(Collected data)
^^^^
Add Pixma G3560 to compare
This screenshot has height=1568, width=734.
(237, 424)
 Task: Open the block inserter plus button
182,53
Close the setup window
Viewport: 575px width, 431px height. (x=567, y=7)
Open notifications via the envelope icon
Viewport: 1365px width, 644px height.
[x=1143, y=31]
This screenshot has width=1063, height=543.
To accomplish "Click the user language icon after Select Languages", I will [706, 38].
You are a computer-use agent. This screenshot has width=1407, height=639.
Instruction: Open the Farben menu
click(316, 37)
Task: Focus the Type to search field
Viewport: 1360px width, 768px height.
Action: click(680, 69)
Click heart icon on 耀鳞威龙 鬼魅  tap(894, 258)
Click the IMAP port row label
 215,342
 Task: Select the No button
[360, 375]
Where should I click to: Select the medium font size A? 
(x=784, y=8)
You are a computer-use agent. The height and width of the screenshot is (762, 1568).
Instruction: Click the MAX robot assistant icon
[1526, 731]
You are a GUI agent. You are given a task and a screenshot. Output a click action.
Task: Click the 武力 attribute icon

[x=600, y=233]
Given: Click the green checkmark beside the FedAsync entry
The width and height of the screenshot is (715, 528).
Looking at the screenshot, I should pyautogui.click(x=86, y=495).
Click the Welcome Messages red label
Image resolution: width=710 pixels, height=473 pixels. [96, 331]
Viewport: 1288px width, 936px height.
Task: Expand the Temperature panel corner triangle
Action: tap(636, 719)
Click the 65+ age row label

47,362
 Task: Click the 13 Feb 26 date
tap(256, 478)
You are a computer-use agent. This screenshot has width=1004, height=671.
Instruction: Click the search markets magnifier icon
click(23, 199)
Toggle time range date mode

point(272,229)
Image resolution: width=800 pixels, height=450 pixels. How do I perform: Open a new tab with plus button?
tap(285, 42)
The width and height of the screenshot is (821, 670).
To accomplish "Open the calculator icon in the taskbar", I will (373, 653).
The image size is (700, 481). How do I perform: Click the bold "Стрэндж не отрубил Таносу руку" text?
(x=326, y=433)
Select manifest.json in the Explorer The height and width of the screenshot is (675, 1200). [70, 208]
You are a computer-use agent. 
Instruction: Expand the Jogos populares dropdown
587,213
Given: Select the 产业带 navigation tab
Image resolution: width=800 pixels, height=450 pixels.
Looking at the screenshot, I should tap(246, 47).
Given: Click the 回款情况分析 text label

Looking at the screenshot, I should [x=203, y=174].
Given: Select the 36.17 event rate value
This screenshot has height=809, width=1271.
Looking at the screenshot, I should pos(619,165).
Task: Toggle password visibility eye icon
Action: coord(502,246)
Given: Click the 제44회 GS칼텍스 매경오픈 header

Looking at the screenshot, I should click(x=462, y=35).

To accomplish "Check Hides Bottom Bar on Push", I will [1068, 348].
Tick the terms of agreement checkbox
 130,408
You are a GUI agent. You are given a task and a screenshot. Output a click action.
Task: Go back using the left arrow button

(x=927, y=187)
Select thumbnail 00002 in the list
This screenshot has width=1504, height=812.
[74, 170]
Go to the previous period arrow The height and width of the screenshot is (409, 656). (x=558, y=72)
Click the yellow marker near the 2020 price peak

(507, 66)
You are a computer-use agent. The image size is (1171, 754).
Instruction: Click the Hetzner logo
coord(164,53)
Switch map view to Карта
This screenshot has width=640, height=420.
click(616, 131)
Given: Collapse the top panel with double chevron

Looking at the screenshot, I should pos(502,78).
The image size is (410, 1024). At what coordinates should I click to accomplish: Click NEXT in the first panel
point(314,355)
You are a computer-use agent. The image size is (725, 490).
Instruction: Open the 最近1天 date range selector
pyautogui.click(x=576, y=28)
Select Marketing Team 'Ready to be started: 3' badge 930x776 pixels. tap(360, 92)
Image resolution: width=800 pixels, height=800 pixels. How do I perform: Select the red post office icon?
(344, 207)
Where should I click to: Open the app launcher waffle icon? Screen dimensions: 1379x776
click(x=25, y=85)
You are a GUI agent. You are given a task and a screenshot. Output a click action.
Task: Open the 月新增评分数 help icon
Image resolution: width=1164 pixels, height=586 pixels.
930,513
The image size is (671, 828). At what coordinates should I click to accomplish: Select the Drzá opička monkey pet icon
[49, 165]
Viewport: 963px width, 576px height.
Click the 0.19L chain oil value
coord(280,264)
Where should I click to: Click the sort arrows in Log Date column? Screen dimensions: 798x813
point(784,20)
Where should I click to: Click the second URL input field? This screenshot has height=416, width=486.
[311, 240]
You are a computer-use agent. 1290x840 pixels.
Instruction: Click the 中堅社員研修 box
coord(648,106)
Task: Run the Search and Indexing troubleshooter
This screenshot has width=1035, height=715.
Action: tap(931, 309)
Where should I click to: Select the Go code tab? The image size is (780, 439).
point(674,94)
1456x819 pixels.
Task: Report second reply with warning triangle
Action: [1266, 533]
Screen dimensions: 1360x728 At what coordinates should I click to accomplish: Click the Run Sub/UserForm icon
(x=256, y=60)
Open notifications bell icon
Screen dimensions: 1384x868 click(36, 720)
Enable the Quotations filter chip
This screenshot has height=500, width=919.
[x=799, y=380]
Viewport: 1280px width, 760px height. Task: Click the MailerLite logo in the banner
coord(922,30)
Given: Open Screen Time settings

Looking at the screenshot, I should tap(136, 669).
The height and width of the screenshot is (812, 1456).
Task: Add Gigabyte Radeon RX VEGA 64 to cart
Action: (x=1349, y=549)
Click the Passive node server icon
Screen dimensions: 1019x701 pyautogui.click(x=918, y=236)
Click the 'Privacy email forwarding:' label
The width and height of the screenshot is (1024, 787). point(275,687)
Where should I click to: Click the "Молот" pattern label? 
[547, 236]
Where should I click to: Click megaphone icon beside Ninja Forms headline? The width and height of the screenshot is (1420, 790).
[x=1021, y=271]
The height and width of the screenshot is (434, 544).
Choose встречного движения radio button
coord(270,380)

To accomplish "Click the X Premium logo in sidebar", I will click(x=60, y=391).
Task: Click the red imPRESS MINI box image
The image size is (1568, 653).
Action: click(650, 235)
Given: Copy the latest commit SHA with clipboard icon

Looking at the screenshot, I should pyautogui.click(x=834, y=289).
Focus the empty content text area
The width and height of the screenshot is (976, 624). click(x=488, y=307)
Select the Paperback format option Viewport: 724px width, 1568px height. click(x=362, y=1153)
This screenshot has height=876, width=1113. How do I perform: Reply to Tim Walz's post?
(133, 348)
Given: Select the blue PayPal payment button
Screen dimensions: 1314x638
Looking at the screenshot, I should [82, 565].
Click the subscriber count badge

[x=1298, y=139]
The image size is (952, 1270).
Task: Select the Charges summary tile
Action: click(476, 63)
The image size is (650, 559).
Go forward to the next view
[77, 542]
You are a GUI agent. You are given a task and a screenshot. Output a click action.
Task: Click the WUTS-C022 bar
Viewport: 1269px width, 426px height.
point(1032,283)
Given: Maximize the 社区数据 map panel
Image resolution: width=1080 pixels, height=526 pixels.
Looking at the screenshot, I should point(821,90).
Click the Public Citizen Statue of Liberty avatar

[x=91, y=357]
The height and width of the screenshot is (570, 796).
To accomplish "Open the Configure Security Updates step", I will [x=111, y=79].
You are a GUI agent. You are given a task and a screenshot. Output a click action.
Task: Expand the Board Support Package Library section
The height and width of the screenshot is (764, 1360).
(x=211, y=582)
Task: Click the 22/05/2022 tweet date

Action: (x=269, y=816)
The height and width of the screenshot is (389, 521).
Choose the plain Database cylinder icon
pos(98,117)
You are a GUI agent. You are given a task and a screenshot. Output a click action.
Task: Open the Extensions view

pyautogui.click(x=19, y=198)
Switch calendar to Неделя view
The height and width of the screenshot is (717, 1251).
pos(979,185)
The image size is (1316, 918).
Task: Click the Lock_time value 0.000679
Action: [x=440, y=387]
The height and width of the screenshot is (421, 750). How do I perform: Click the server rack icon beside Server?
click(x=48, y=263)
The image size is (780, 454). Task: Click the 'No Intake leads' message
^^^^
- YOUR TASK:
Please return only the lines above, starting at the line that has "This screenshot has width=1035, height=715." and ending at the line that has "Enable the Quotations filter chip", keeping both and leaving each one unchanged.

- EXPECTED OUTPUT:
This screenshot has width=1035, height=715.
Action: tap(931, 309)
Where should I click to: Select the Go code tab? The image size is (780, 439).
point(674,94)
1456x819 pixels.
Task: Report second reply with warning triangle
Action: [1266, 533]
Screen dimensions: 1360x728 At what coordinates should I click to accomplish: Click the Run Sub/UserForm icon
(x=256, y=60)
Open notifications bell icon
Screen dimensions: 1384x868 click(36, 720)
Enable the Quotations filter chip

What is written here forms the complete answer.